George C. Scott ruining his marriage on set and already working on his new wife! 
George C. Scott being as difficult as Kinski! Etc.) would lead one to 
expect.
One of the most criticized elements of the film is the lack of dynamic in its 
action sequences, but watching them in context, I couldn't help but think their 
dry, laconic, and utterly naturalistic tone is part of the point of the whole 
affair. After all, Fleischer (or frequently brilliant scriptwriter Alan Sharp) 
even sets up an explicit contrast between the old gangster romanticism of 
classic Hollywood and the much dryer tone of his own film through various 
dialogue scenes between Musante and Scott and another scene where Musante and 
Van Devere are watching an old gangster movie.

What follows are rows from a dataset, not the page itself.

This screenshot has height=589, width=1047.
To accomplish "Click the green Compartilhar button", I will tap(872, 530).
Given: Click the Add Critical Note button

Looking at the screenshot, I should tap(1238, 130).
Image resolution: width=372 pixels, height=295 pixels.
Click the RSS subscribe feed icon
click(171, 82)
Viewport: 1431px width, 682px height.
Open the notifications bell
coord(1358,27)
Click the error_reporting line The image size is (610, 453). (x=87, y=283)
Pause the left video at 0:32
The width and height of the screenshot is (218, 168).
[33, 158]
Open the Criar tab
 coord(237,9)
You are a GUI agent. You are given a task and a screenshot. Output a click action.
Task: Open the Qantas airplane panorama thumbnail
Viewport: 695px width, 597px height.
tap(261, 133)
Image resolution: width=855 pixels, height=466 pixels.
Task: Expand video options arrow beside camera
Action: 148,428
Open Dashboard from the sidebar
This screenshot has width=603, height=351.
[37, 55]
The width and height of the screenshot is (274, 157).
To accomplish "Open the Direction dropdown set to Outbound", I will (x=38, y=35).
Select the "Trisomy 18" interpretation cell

This does not mean the action scenes are completely unexciting. In fact, if 
you're willing to accept Fleischer's clear emphasis on staying inside the realm 
of the physically possible, you'll perhaps find them to be unexpectedly 
effective at raising your blood pressure. Fleischer's direction of these scenes, 
and really, of the whole rest of the film too, is wonderfully off-handed and 
laconic, avoiding all big directorial gestures and all showing off - and not by 
making this avoidance of showing-off its own grand gesture, either. The director 
grounds his sparse plot in a believable sense of place, giving as much room to 
the Spanish landscape his characters drive through as to the things happening in 
that landscape.
Neither the action scenes nor the crime plot are really what the movie is 
interested in anyway. I believe these elements are only there at all to fulfil 
the genre expectations an audience will probably have going in. At its core, 
though, The Last Run is a film much more interested in exploring the 
nature of loneliness in middle-aged men and the emotional death it can lead to, 
the difference between the cynical optimism of youth as embodied by Musante and 
the - ironically - much less cynical pessimism of Scott's age, and the very 
existentialist (or Nietzschean, depending on your philosophical favourites) 
concept of hope as the most destructive emotion of them all - even if the one 
hoping is as conscious as Scott here of how little importance his hopes carry in 
the greater picture of the universe.